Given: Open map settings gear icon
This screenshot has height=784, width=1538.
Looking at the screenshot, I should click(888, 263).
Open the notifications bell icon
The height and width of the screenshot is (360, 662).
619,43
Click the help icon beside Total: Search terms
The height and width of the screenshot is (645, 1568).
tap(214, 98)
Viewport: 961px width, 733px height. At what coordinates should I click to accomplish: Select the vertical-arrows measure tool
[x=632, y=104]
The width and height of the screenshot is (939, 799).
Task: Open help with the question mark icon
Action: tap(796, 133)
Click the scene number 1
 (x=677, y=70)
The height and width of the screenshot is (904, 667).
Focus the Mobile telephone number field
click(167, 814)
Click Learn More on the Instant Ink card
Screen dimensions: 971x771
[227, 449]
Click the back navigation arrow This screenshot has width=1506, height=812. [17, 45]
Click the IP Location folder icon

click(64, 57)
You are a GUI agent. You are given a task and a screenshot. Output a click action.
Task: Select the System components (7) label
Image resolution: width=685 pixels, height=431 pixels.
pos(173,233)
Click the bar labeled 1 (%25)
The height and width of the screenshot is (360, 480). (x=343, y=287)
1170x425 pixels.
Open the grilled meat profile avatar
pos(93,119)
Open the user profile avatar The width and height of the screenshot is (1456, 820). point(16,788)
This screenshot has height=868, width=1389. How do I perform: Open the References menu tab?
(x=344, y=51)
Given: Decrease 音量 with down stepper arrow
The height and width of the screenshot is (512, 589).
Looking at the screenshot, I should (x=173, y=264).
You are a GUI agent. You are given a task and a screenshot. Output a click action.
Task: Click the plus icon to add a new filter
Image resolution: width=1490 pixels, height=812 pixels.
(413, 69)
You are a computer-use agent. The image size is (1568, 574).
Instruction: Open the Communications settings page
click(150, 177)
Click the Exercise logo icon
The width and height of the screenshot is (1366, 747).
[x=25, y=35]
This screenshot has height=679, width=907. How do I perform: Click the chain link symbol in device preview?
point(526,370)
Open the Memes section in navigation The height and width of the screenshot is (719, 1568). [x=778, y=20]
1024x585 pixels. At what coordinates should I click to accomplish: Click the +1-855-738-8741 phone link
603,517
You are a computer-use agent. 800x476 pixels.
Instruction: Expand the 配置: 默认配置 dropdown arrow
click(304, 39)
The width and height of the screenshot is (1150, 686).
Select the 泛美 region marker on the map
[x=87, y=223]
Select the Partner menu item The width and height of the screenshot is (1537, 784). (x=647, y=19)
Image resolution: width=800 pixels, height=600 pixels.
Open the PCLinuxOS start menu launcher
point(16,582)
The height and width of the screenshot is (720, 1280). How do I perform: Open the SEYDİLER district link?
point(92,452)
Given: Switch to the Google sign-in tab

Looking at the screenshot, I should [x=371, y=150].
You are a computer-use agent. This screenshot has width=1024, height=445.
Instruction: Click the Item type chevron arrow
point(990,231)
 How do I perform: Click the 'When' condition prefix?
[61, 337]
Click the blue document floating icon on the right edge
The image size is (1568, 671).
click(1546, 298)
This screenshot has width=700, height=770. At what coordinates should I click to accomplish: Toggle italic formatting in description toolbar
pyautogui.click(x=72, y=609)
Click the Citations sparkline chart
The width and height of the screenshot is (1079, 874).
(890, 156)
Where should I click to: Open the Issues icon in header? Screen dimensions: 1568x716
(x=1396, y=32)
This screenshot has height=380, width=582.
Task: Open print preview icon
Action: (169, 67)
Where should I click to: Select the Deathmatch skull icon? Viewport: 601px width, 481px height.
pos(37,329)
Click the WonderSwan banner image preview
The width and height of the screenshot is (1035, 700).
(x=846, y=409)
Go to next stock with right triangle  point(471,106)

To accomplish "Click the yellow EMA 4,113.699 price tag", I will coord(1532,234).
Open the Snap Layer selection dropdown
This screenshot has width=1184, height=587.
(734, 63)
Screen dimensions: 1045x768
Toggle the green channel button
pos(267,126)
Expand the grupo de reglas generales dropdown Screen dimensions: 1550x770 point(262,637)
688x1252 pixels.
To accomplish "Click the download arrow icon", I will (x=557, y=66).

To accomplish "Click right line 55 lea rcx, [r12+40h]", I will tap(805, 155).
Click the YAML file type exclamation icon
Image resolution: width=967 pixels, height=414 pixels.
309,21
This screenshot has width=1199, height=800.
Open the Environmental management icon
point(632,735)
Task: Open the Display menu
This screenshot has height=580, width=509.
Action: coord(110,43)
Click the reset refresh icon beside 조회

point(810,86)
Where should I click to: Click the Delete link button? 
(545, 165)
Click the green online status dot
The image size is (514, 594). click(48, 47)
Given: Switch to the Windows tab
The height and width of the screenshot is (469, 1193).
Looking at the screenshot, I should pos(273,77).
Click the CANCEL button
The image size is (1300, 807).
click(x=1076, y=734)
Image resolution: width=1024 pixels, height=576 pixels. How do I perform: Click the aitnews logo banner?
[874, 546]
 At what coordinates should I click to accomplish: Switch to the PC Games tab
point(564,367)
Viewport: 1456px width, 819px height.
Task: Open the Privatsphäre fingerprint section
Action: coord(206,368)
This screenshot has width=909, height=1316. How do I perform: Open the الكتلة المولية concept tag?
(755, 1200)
§
■ What is being asked ■
Transcribe the entries from the line with "The width and height of the screenshot is (1150, 686)." up to and including the line with "will (x=557, y=66).", keeping every character as it stands.

■ Solution ■
The width and height of the screenshot is (1150, 686).
Select the 泛美 region marker on the map
[x=87, y=223]
Select the Partner menu item The width and height of the screenshot is (1537, 784). (x=647, y=19)
Image resolution: width=800 pixels, height=600 pixels.
Open the PCLinuxOS start menu launcher
point(16,582)
The height and width of the screenshot is (720, 1280). How do I perform: Open the SEYDİLER district link?
point(92,452)
Given: Switch to the Google sign-in tab

Looking at the screenshot, I should [x=371, y=150].
You are a computer-use agent. This screenshot has width=1024, height=445.
Instruction: Click the Item type chevron arrow
point(990,231)
 How do I perform: Click the 'When' condition prefix?
[61, 337]
Click the blue document floating icon on the right edge
The image size is (1568, 671).
click(1546, 298)
This screenshot has width=700, height=770. At what coordinates should I click to accomplish: Toggle italic formatting in description toolbar
pyautogui.click(x=72, y=609)
Click the Citations sparkline chart
The width and height of the screenshot is (1079, 874).
(890, 156)
Where should I click to: Open the Issues icon in header? Screen dimensions: 1568x716
(x=1396, y=32)
This screenshot has height=380, width=582.
Task: Open print preview icon
Action: (169, 67)
Where should I click to: Select the Deathmatch skull icon? Viewport: 601px width, 481px height.
pos(37,329)
Click the WonderSwan banner image preview
The width and height of the screenshot is (1035, 700).
(x=846, y=409)
Go to next stock with right triangle  point(471,106)

To accomplish "Click the yellow EMA 4,113.699 price tag", I will coord(1532,234).
Open the Snap Layer selection dropdown
This screenshot has width=1184, height=587.
(734, 63)
Screen dimensions: 1045x768
Toggle the green channel button
pos(267,126)
Expand the grupo de reglas generales dropdown Screen dimensions: 1550x770 point(262,637)
688x1252 pixels.
To accomplish "Click the download arrow icon", I will (x=557, y=66).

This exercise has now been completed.